A NATIONAL campaign for a judicial crackdown on offenders who attack frontline emergency workers has taken a huge step towards achieving its goal, says Workington MP Mark Jenkinson.

The politician is among a Parliamentary group which is pressing for a doubling of the maximum sentence available to the courts for people who violently target emergency workers such as ambulance staff, NHS workers, and frontline police officers. At present, courts can impose up to a year in jail. That will increase to two years if the proposal is accepted.

The government has now launched public consultation on the plan.

Mr Jenkinson has been a leading voice in the battle to bring in tougher sentences.

He spoke of a recent story by our sister newspaper The Cumberland News story revealed how dozens of frontline Cumbrian police officers had been assaulted during lockdown. Mr Jenkinson has been working with dozens of colleagues on the campaign.

“I support that fully,” said the MP, a member of the Conservative Party’s Blue Collar ‘caucus” group in Parliament.

“It’s a bigger issue that people realise and articles [such as the one in The Cumberland News] show that.

“You’d expect a few cases of police assault – but not dozens.”

“Emergency workers put themselves in harm’s way on our behalf every single day and it’s up to us to protect them. It’s just unacceptable for somebody to spit at or assault a police officer or any emergency worker.

“We need to take a harder line of people who do this and give judges the tools they need deal with this. It’s about protecting our emergency workers so that these incidents don’t happen in the first place.

“There should be a maximum 24-month sentence because that would be a deterrent for people and make them think twice.”

“Our emergency services are second to none. I thank them for working tirelessly to protect us across the county, often with little thought for their own safety or wellbeing.”

“It is right that Government is consulting on increasing the maximum sentence to two years and I encourage my constituents, including those working in the emergency services to make representations to the consultation.”

The campaign is also being backed by a Cumbrian police officer who was subjected to horrific violence by a man she was trying to help has backed a campaign for tougher sentences to punish those who attack emergency workers.
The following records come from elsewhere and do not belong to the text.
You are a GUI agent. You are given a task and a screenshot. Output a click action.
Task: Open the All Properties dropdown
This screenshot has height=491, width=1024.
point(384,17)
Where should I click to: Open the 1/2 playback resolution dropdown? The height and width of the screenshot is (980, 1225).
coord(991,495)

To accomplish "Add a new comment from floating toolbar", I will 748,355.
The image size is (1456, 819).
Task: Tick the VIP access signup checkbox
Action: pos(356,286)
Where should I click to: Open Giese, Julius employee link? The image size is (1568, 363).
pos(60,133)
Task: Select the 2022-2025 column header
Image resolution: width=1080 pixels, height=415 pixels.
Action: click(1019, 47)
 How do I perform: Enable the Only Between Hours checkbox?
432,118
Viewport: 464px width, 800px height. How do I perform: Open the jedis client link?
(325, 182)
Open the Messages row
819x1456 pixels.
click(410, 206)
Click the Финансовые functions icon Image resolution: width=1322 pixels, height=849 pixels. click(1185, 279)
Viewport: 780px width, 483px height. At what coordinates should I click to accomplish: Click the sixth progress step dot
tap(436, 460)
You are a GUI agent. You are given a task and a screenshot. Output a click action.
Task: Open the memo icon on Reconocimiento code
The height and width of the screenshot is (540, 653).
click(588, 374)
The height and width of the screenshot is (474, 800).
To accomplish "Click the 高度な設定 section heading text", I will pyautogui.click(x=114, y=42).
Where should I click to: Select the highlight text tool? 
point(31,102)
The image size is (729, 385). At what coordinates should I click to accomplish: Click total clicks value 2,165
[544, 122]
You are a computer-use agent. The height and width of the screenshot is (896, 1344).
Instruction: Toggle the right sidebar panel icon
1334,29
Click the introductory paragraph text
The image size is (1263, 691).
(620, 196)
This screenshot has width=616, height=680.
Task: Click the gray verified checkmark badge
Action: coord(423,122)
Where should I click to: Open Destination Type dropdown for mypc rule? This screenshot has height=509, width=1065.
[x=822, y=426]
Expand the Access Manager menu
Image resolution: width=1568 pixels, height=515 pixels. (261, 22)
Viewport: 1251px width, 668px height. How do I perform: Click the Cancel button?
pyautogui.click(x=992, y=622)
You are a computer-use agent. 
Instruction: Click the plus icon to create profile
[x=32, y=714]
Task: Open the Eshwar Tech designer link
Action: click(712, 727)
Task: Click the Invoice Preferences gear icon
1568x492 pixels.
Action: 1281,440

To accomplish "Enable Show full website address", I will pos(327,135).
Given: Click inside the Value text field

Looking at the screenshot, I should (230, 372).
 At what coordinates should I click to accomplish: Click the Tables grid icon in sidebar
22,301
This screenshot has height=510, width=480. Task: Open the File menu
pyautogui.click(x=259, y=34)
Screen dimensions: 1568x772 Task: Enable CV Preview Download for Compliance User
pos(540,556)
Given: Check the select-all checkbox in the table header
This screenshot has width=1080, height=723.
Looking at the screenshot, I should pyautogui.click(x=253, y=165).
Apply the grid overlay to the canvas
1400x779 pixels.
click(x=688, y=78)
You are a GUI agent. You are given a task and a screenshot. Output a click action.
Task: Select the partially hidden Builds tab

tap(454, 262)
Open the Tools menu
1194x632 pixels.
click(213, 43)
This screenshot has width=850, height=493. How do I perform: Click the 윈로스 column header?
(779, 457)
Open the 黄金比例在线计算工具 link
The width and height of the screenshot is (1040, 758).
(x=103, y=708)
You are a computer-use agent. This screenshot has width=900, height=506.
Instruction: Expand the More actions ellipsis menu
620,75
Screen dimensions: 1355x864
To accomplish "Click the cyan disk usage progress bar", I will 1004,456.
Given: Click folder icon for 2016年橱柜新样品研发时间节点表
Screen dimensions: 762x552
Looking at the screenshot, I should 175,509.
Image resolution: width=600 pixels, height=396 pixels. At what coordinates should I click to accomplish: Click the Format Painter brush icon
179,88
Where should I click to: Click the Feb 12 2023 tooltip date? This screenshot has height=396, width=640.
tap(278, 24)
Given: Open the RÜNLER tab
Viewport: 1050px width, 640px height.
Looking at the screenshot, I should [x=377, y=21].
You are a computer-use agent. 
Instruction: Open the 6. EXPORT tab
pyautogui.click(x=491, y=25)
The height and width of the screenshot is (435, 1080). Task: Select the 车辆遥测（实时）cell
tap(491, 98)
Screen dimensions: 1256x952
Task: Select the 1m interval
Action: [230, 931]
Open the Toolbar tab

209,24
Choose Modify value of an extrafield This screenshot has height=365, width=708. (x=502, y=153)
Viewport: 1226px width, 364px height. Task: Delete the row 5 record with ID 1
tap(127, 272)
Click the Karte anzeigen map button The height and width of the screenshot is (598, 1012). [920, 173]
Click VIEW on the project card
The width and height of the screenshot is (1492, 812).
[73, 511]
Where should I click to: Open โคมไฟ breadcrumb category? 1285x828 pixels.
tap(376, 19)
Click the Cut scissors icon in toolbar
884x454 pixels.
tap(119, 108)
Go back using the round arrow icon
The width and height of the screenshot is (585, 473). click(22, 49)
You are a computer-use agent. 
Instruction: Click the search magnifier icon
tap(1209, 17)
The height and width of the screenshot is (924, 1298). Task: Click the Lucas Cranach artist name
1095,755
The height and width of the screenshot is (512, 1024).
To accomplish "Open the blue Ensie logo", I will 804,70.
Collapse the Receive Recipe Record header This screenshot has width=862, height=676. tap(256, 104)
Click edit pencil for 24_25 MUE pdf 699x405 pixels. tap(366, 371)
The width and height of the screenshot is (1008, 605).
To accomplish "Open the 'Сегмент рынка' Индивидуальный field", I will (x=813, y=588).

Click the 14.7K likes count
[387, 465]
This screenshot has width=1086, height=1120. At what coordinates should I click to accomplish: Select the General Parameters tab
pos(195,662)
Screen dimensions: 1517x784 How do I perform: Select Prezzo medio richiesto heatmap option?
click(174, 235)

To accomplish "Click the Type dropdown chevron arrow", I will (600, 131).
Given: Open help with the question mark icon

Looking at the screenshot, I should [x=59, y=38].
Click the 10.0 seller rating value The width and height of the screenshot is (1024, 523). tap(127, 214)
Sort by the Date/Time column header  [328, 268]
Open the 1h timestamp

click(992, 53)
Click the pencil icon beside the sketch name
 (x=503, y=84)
Three years ago, PC Diane Irving sustained agonising facial injuries in an unprovoked attack in Carlisle.

The thug who assaulted her served just 76 days in prison.

PC Irving said she fully supported the campaign to double the maximum jail term for assaulting an emergency worker from one year in jail to two.

“Anything that can help deter a potential assault would be good,” she said.

“As police officers, we often speak to victims of crime but we don’t want to end up being victims of crime ourselves. We don’t go to work for that; we go to work to help people. We don’t go to work to be assaulted. Just because you wear a uniform it doesn’t give somebody the right to punch you. There should be something in place that means people don’t even think about doing that.” It is now two years since the Government introduced a 12 month maximum jail term for an person convicted of assaulting an emergency worker. But public consultation is now underway on a proposal to double that maximum to a two year sentence.

Supporters say this would better protect police officers, NHS staff, firefighters and ambulance crews who have been targeted in the past.

Cumbrian police officer Paul Williams is chairman of the county’s Police Federation, which represents rank and file officers.

“We have campaigned on increasing sentences for people who assault emergency workers,” said Mr Williams.

“It’s something we’d welcome. We want the courts to take it more seriously; and we want the Crown Prosecution Service to take it more seriously to encourage prosecutions.”

Mr Williams said the violence aimed at police officers who are simply doing their duty can have a huge psychological impact. “I still actively do frontline duties around public order and I’ve been there myself,” he said. “When there is violence directed towards you purely because you are wearing a uniform and trying to keep the peace it almost makes you despair about the way humanity can treat one another.

“It can also really affect your personal life.

“It can affect your family, who have to worry about how going to work can get you injured. I have represented officers who have suffered injuries in the line of duty and even had to be medically retired.

“I’ve represented officers who have been subjected to violent assaults and suffered extreme mental anxiety following assaults. I have been in the force for 20 years and I’ve been assaulted many times.”

Mr Williams said those attacks have at various times left him with black eyes, burst lips, a even on one occasion with a chunk bitten out of his leg.

Commenting on the view among fellow officers about tougher sentences, Mr Williams added: “There’s absolutely solid support.

“There are always cases where there may well be people with serious mental disorders and you can forgive that. But those who are deliberately targeting police officers because they don’t want to be arrested - that’s not acceptable.”

Carlisle MP John Stevenson said the law should treat emergency service workers as a “special case.”

“When they go out to emergency calls, or to deal with an incident, they have no idea what they are about to face,” said Mr Stevenson.

“I feel that society has a duty to protect them and ensure that they are looked after.

“If there is any assault on those individuals, then the severity of any sentence should take that into account. Then an emergency worker goes to work – whether they’re working with the police, or in a hospital, or wherever – they’re entitled to be safe.

“It should be accepted that there will be a more severe penalty for anybody who attacks them.”